Second, I would like to address the notion of transference in the therapeutic setting. Transference refers to the tendency to attribute feelings a client had toward an important historical figure onto the person of the therapist. In reality, I believe that transference takes place in all settings, and, while an attempt is made in therapy to enhance the transference by the therapist offering little or no self-disclosure, this is actually a misuse of the transference as it was initially conceived (Shapiro, 1988). Freud and his followers wished to ignore ‘history’ because of it’s nebulous reality, and, instead, they sought to concentrate on the "here and now", using interpretations of the transference paradigm as the vehicle to accomplish this goal. In addition, lack of self-disclosure does not preclude the client’s ability to perceive some aspects of the therapist accurately. Finally, if one partner in a dyad holds far more information than the other about the other, the one holding the information has far more power than the one who can only guess at information. This power imbalance enhances dependency and provides a climate of potential abuse. I suggest that, when looking for a therapist, one interview and get a feel for how ‘human’ the therapist seems. Is the therapist willing to engage in an ‘equal’ relationship?

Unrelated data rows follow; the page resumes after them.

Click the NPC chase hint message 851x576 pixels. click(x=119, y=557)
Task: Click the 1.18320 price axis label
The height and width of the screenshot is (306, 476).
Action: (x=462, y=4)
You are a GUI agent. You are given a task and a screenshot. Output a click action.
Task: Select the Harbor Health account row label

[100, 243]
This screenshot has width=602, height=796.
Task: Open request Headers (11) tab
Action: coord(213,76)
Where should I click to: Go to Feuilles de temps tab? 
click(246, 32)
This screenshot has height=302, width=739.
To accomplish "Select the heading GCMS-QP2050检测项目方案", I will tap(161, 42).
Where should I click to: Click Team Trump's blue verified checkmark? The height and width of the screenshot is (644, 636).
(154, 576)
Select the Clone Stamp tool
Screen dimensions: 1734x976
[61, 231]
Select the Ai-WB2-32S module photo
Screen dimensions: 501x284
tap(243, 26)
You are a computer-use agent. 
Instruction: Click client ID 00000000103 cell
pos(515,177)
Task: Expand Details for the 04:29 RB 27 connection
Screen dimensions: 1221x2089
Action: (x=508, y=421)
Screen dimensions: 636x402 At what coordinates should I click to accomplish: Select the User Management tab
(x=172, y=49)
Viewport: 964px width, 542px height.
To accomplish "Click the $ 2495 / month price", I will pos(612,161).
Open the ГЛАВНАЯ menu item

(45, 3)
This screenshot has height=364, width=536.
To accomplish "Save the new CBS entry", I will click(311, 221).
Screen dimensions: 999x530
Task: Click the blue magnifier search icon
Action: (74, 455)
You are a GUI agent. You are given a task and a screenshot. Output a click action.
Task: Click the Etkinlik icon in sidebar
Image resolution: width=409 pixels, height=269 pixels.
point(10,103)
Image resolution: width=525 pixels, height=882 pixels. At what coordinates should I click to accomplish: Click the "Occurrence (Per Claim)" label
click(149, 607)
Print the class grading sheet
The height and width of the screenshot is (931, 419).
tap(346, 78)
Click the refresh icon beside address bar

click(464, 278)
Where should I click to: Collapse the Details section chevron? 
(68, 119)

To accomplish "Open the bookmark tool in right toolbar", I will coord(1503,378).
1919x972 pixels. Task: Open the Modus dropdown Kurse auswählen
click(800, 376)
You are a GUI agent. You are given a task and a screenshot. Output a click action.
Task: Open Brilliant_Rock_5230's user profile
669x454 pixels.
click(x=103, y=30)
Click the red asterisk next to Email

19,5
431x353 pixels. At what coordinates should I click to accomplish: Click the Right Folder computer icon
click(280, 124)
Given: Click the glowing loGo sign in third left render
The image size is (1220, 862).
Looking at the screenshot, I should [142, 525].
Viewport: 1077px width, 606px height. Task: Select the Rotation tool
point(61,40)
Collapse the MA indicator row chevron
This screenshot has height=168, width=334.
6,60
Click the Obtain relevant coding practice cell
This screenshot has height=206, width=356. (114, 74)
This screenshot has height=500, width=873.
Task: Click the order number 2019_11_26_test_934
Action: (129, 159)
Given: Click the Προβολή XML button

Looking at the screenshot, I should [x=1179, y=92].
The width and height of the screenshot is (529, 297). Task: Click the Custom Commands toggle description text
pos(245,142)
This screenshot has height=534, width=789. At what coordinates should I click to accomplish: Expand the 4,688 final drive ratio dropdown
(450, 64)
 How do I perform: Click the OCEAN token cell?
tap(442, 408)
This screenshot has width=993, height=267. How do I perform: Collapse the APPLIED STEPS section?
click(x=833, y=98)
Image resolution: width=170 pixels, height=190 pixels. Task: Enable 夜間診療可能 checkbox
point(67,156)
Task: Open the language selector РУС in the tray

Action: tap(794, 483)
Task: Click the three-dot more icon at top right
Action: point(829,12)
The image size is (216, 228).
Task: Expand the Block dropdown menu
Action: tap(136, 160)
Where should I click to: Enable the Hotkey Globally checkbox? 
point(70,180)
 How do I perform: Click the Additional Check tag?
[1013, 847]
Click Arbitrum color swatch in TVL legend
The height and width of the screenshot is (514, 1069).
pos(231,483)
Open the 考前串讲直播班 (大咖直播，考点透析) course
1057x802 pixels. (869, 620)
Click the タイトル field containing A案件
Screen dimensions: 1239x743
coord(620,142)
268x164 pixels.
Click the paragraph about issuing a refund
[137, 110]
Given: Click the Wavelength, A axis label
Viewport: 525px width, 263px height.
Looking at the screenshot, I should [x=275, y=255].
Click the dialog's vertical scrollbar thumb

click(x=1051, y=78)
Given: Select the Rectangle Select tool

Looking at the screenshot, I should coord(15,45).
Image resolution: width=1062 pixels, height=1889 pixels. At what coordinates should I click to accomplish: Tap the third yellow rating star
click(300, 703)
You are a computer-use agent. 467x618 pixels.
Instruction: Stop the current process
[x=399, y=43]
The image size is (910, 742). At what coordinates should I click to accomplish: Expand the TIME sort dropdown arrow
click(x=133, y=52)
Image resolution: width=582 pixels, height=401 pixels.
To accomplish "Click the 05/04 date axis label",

Third, I would encourage clients to educate themselves about the various forms of therapy available (keeping in mind that no one technique has proven to be more efficacious than another), and to be aware that they are the ones hiring the therapist, and that they therefore have the right to interview and ask questions. Sandra Hocking, in her book "Living with Your Selves" (1992), provides an excellent checklist of questions to ask the therapist. The therapist should be willing, in addition, to answer questions over the phone that are of pressing importance, such as fee and length of session.

Fourth, I would encourage the participation of clients in supervisory meetings concerning their treatment. The client should know, who, if anyone is supervising his or her treatment, and this is one way to get to know this usually "invisible" person. Supervision should be something that the client can expect the therapist to obtain, particularly at times of therapeutic "stalemate".

In conclusion, while I do not promote therapy, it is probably not going anywhere for quite some time. That said, it is my contention that therapy should become more of an equal partnership than is currently the case. An equal partnership would potentially expedite healing. Also, the burden of work and responsibility would be more equally shared, which could lessen the potential for abuse in therapy, along with lessening the degree of negative influence the therapist can have on the client. The belief that therapists have a great deal of detrimental influence on the client which is currently held by the False Memory Syndrome Foundation (FMSF) has some degree of credence since the ideal client, according to Gross (1978) is the "gullible" client. In addition, therapy as it currently exists seems to work best if the therapist’s values, and fantasies of the client’s reality are successfully assumed by the client (Masson, 1994). An independent, client-as-partner would be far less likely to alter his or her beliefs about self and history if the power distribution were equal, and would far less likely tolerate any hint of abuse or incompetency.

(C)& (P) Ellen Edwards - 2003

References

Armstrong, Louise, "They Call it Help". New York: Addison Wesley, 1992.

Glass, James M., "Shattered Selves". New York, London: Cornell University Press, 1993.

Goffman, Irving, "Asylums". New York: Doubleday and Company, Inc., 1991

Gross, Martin L., "The Psychological Society". New York: Random House. 1978.

Hocking, Sandra, "Living with Your Selves". Maryland: Launch Press. 1992.

Kluft, Richard P.: Incest and subsequent revictimization in "Incest-Related Syndromes of Adult Psychopathology". Edited by Richard P. Kluft. Washington, London: American Psychiatric Press, Inc., 1990, pp. 263-287.

Masson, Jeffrey M., "Against Therapy". Maine: Common Courage Press, 1988, 1994.

Peterson, Marilyn R., "At Personal Risk". New York, London: W. W. Norton & Company, 1992.

Shapiro, David, "Psychology of Neurotic Character". New York: Basic Books, Inc., 1989.